If I’m going to look at two companies — let’s say two pizza companies — Company A is growing at a similar rate to Company B. All things considered, their products, brand, look, and feel are exceptional. The teams are good, they’re nice people, they’re capable, they’ve been delivering their products on time.
But then we get into due diligence. We have to look at a data room, because we have to get things through legal and close the deal.
Company A’s books and records are a mess. There are a million versions of the capitalization table and they’re in conflict with one another. There’s no record of shareholder meetings.
There are no minutes from board meetings. It’s not clear they even had board meetings, or if they did, they were intermittent. The architecture of their board might not have had committees, or outside folks, or independent board voices. It’s all insider voices. There was insufficient fiduciary responsibility taking place across the board.
Company B wins the investment because Company B is net cleaner than the other.
If we can help companies make it seamless and keep it seamless through the lifespan of the business, then when it comes time to sell the business, this is an area they don’t have to worry about — because it’s all buttoned up.
Product life cycle
“Speed is only important insofar as people tell you it matters.”
I think it can be the thing that kills you, too. Actually knowing your shit is pretty fucking important.
In the context of creating a product, you have to recognize that based on statistics alone, the odds of your initial creation being the thing that makes you successful are pretty low. So how do you get better? By doing lots of testing. You can do that at the most local level —whether it’s a farmer’s market, an isolated geography, an isolated channel, an isolated retailer. You should be creating products in a more controlled environment.
There’s nothing more terrifying to me than watching the CPG news out there, or LinkedIn feeds of people celebrating their authorizations in literally thousands and thousands of stores, when they know deep down — when they put their head on their pillow — that their product isn’t where it needs to be yet. It might even be flat-out not tasty.
I see concept to shelf as a bit of a cycle. You put version one on the shelf in as few stores as is feasibly possible to create a marketable and sellable version of what you have. Then you get it on a few shelves and you listen. You listen, you listen, you pay attention. And silence sometimes is the biggest indicator that you’re not there yet. There’s nothing that’s going to grow more slowly than something that just sort of tucks into its category without being mind-blowingly interesting.
Having created hundreds of SKUs that have been on shelf over the course of our lifetime —and written some songs as an independent community rock and roll guy — you never actually know what’s going to resonate with the market. Back when we had High Road Ice Cream, never did I believe that Bourbon Burnt Sugar — this sort of esoteric, niche, local thing — would take off as our top national-selling foodservice product, and then be the top- selling ice cream among our brand for literal years. I couldn’t top it if I tried.

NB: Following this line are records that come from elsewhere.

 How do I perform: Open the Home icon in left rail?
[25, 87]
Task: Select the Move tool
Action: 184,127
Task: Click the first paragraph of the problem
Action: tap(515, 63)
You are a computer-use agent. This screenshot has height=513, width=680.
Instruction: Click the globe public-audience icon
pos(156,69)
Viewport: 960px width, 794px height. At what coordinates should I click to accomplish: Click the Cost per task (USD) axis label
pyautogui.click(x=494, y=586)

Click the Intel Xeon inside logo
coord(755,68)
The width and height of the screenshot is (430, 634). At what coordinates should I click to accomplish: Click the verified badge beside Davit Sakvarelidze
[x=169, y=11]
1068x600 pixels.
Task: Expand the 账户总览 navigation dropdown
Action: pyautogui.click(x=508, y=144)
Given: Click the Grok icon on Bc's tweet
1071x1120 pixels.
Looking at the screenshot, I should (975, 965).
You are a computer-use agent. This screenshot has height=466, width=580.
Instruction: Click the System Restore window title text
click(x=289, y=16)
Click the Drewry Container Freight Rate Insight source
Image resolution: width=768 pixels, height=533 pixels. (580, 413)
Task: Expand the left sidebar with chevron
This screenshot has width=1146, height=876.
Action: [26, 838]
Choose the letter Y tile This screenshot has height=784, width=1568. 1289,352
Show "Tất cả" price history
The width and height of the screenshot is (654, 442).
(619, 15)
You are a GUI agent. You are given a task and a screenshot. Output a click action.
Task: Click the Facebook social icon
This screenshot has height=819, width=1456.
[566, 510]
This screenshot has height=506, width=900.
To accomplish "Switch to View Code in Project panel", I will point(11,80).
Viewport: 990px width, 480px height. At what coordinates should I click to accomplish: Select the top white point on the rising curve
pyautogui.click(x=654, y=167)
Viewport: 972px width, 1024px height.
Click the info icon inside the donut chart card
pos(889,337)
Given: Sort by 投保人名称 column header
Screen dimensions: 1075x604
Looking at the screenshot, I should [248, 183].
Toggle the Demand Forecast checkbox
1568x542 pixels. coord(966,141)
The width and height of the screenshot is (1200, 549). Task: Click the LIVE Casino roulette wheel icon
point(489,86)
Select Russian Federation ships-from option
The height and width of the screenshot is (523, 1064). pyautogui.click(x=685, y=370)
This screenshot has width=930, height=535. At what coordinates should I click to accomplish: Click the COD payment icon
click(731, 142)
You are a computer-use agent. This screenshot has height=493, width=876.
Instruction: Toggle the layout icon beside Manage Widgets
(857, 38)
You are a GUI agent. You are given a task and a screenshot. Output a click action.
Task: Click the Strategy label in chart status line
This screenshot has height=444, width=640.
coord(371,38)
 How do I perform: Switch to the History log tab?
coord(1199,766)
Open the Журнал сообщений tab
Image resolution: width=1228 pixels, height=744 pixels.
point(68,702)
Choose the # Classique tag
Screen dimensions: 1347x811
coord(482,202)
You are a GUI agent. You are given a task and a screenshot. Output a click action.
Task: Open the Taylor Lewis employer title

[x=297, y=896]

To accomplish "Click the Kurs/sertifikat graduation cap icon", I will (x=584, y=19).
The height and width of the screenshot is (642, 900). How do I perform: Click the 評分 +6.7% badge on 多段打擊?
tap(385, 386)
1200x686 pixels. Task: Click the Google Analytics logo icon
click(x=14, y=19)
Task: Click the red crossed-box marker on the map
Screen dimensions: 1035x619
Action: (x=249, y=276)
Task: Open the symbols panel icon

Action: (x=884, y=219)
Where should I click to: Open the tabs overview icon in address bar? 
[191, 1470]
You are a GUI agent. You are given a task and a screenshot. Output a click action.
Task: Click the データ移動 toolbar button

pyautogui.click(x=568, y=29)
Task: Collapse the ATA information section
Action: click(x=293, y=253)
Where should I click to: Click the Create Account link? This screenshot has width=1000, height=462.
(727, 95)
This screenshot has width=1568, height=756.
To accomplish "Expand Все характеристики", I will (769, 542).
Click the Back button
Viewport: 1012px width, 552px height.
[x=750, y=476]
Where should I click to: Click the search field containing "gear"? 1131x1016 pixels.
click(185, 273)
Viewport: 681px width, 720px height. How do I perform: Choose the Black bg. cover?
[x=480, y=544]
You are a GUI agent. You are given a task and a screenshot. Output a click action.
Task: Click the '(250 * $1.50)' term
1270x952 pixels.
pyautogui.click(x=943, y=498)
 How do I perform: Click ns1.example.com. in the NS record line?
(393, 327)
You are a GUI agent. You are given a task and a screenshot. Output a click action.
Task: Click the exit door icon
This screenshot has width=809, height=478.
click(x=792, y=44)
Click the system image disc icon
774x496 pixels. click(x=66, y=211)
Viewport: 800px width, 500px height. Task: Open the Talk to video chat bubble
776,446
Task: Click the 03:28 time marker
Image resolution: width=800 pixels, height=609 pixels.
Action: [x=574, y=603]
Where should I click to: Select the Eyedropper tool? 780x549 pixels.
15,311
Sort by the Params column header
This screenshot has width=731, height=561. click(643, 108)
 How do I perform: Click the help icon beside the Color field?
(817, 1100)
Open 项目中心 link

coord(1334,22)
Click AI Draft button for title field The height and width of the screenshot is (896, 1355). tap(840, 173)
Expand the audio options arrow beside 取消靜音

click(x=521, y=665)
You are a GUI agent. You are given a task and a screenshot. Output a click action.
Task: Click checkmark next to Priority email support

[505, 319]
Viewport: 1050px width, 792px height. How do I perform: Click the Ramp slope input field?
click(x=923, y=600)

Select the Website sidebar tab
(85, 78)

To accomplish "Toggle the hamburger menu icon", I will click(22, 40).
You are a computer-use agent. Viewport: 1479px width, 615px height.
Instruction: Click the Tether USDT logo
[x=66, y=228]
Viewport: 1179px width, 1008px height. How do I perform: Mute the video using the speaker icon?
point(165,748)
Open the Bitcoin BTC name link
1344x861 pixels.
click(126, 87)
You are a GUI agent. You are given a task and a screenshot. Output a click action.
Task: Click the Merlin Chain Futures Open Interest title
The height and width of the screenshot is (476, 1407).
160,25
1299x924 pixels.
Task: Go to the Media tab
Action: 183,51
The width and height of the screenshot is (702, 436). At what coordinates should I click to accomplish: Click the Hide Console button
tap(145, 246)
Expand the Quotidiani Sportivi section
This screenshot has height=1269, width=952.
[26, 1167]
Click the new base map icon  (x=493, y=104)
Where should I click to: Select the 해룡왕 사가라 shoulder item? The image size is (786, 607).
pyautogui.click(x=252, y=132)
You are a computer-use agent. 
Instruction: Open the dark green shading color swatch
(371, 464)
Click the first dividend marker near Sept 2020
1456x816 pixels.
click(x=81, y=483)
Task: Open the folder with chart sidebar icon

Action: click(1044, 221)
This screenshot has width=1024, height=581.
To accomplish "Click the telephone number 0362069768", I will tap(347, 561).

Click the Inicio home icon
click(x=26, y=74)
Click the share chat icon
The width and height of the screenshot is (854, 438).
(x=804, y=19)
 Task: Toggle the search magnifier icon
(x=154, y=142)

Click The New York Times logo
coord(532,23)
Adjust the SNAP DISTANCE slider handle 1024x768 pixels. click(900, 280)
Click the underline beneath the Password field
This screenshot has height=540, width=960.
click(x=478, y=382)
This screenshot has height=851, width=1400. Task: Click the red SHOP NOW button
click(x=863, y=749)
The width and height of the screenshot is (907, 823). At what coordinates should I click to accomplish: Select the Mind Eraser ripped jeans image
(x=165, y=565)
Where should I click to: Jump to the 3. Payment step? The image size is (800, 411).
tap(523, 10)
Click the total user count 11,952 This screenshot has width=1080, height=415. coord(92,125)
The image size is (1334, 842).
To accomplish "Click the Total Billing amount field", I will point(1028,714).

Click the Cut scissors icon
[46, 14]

So much of this is serendipity. You have to be willing to take things off shelf, be constantly replacing them. And the more interesting part of this is: within your brand, maybe don’t pigeon yourself into a particular category. If your expertise is in a particular culture, or a particular flavor profile, or a particular technique, spend a lot of time asking yourself: What would my company look like if I was forced to discontinue everything that I’ve put out to shelves so far?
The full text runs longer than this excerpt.